Is razor really replacing rpm?

Yes and no. The RPM package format is pretty solid and extendable and razor doesn't change that. Also, the RPM spec file format, the build process etc is outside the scope of the razor project. What razor does replace is what you could call the RPM runtime. It's the database of packages on your system, the installation processes, and the query functionality.

The motivation for extending the scope to also include the RPM runtime, is that a lot of the problems that people often attribute to yum are actually deficiencies in the current (non-razor) RPM runtime. Slow installation, corrupted package databases, inconsistent dependency solving rules between RPM and yum are all issues with the RPM runtime.


Why not use a standard database library for the storage?

It really comes down to what you need from the storage backend – what types of modifications and what kinds of queries you expect to run against the database. And it turns out that for maintaining a list of packages with their metadata, you don't need a lot of complexity. The only queries we need are essentially getting a sorted list of packages and dependencies, but that has to be linear time with minimal overhead. We don't need complicated locking or dynamic inserting, since a database is immutable. To do a transaction, we just batch up all modifications and build a new database when we're done.

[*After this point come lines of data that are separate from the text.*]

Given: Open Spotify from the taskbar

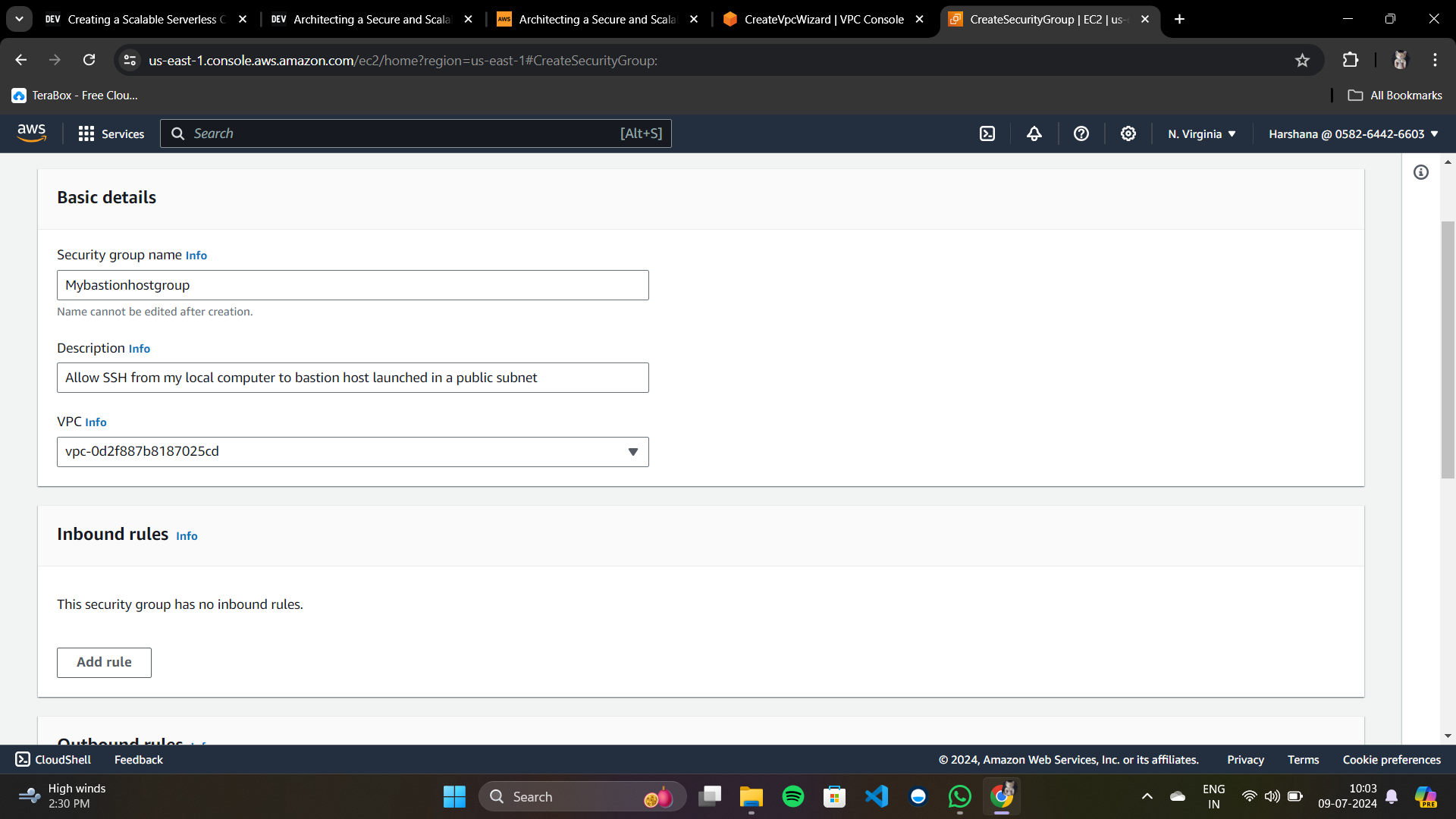Looking at the screenshot, I should (793, 796).
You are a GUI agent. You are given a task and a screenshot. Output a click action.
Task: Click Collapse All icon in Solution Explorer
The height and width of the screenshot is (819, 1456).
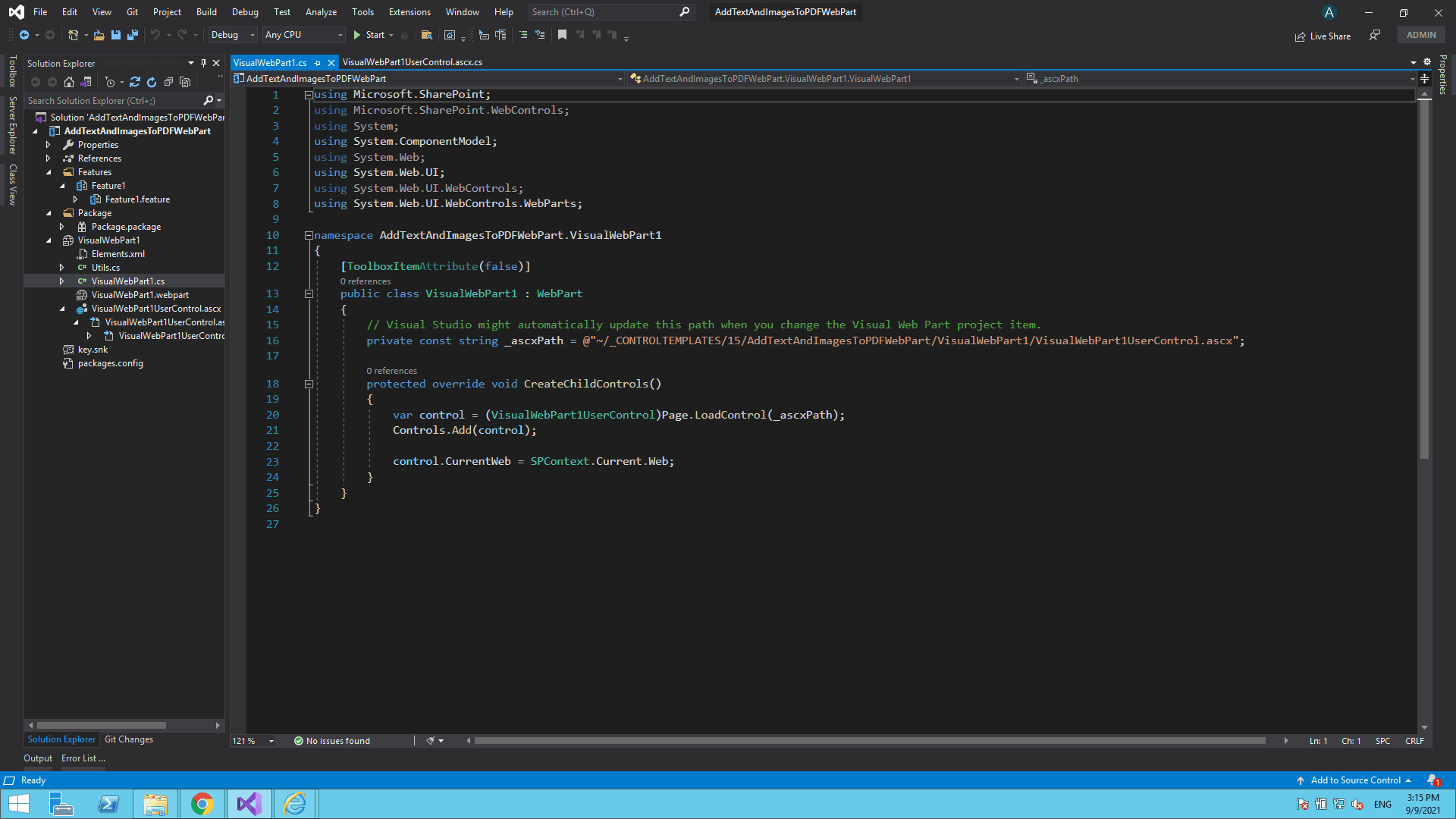[168, 82]
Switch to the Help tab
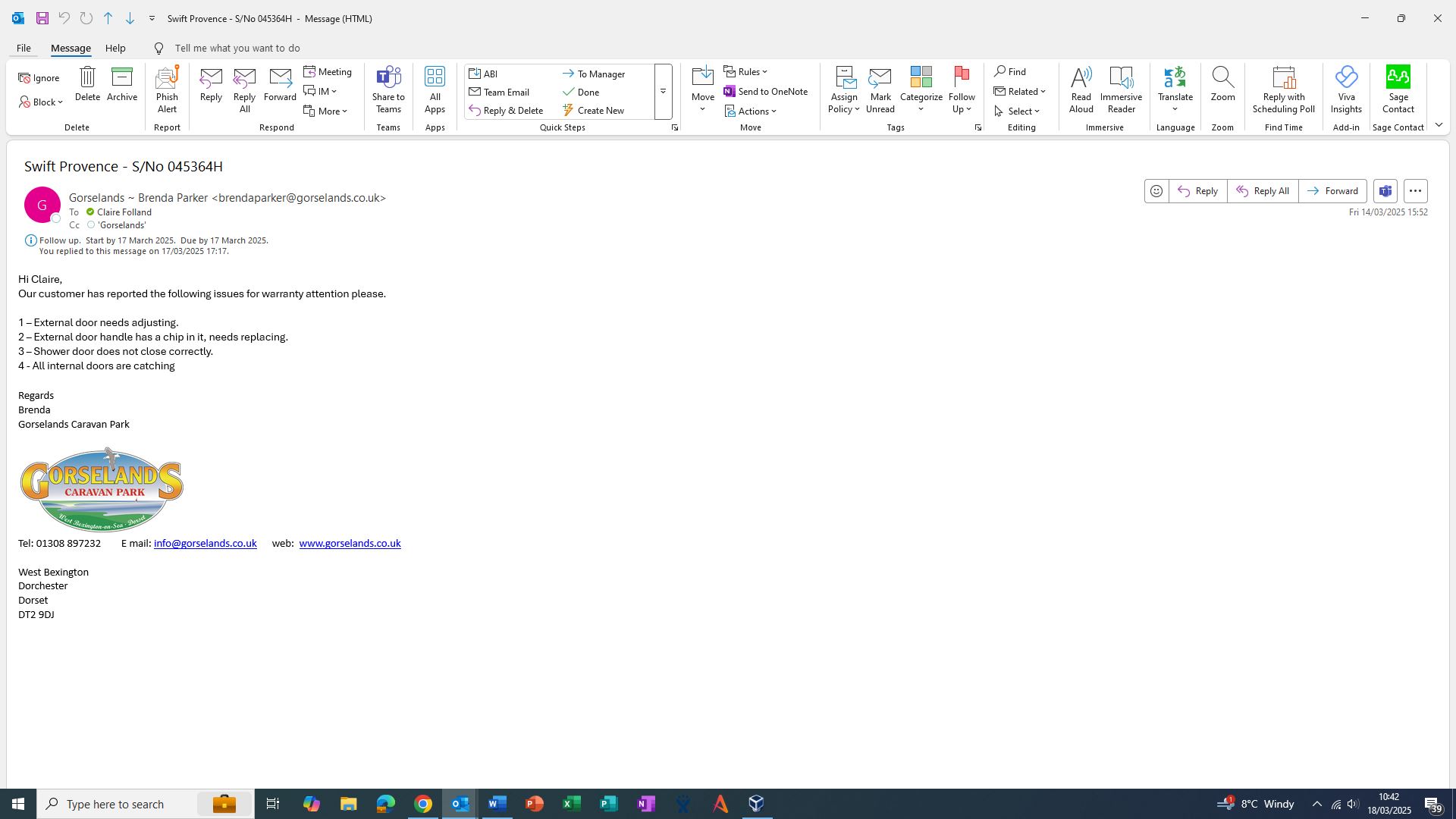The width and height of the screenshot is (1456, 819). click(x=115, y=48)
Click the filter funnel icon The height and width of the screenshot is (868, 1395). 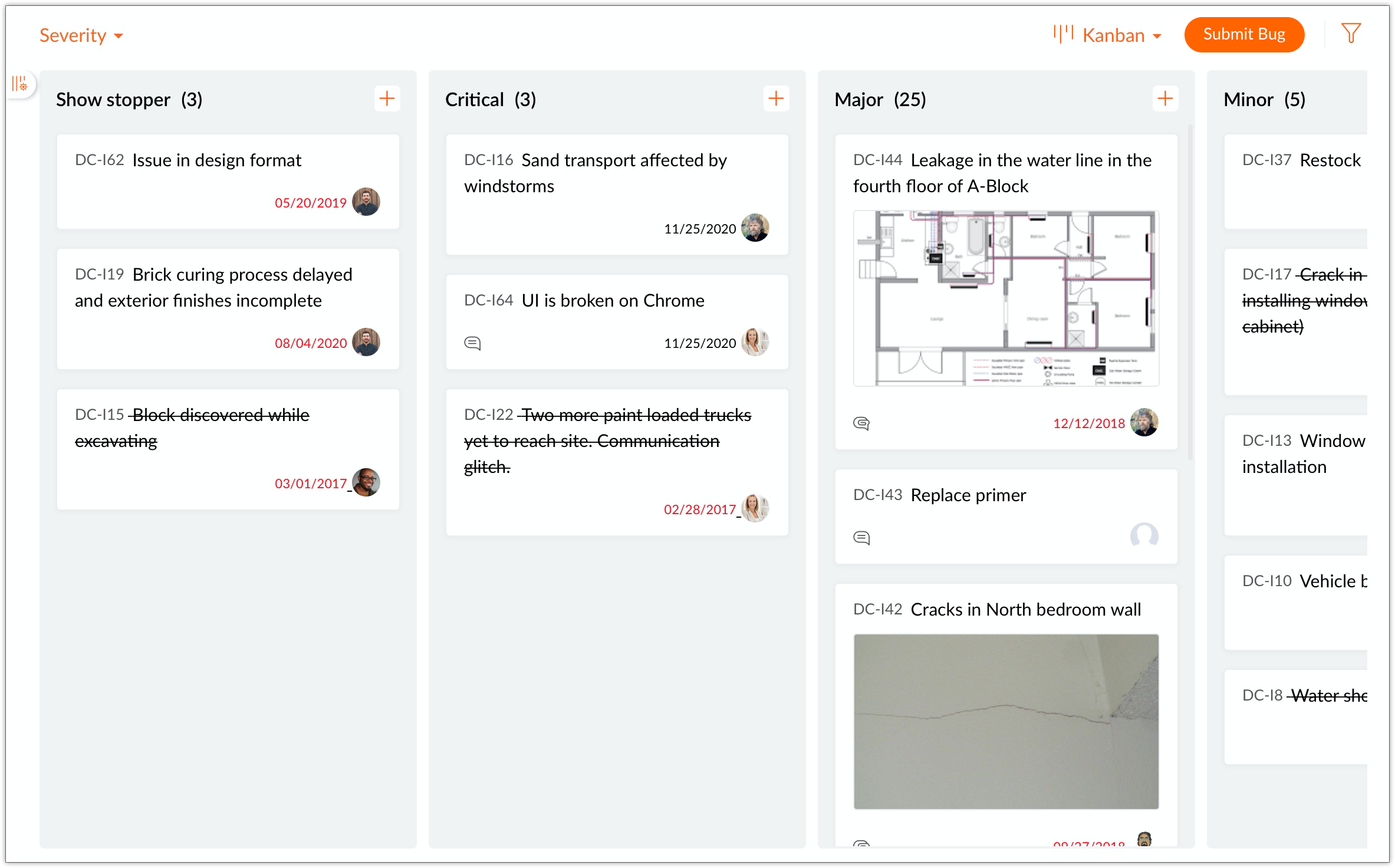[x=1350, y=34]
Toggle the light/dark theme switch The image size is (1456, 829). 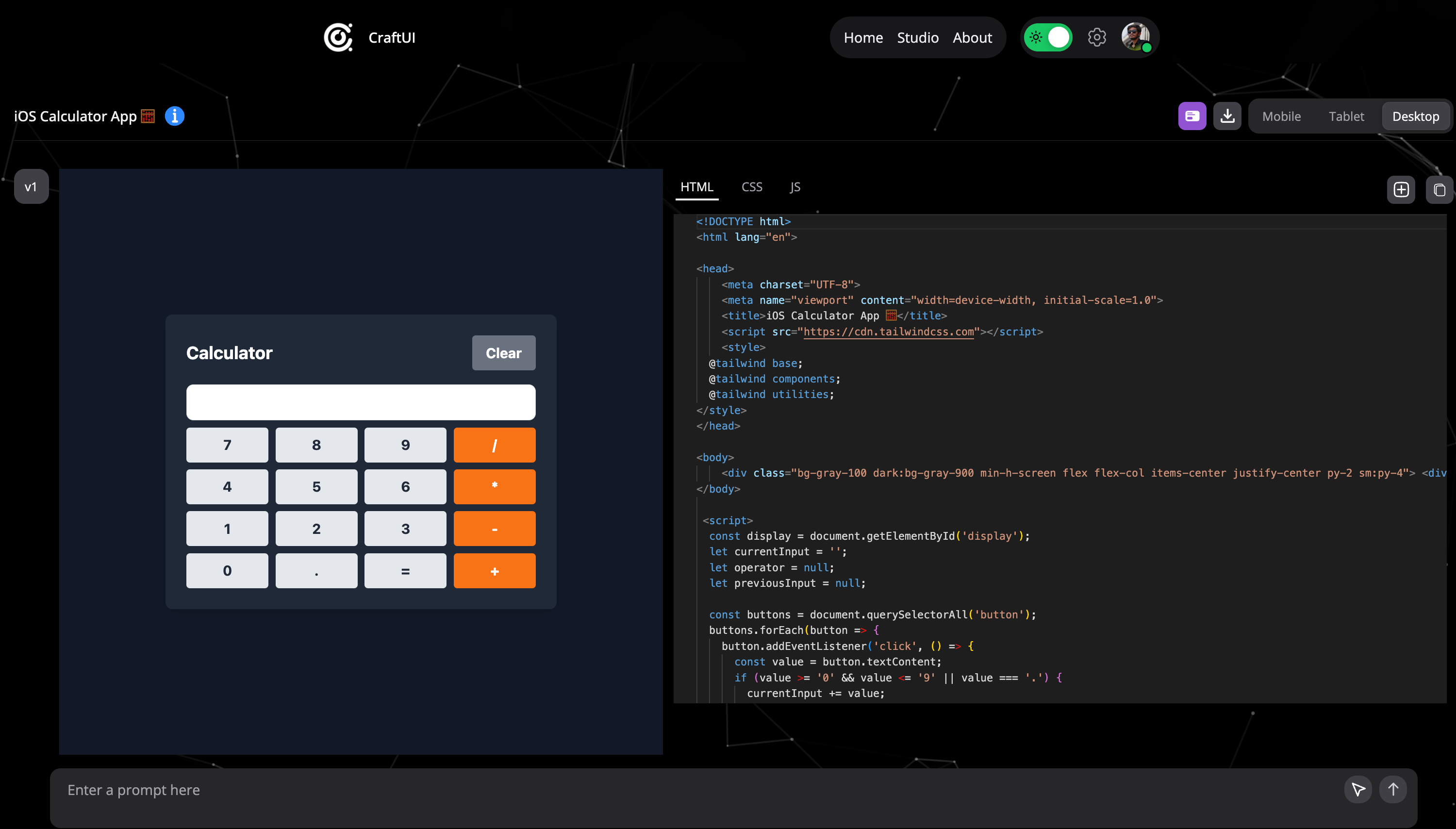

Another issue is that since the file format is part of the standard, in the same way that the rpm file format is, we need to control the file format to prevent accidental breakage when a database library changes its on-disk format (which seems to happen with every Berkely DB release).

Finally, for simple operations such as listing all packages (useful for tab completion, among other things), nothing beats the speed of just mmap()ing the file and immediately iterating through the list of packages – no setup required.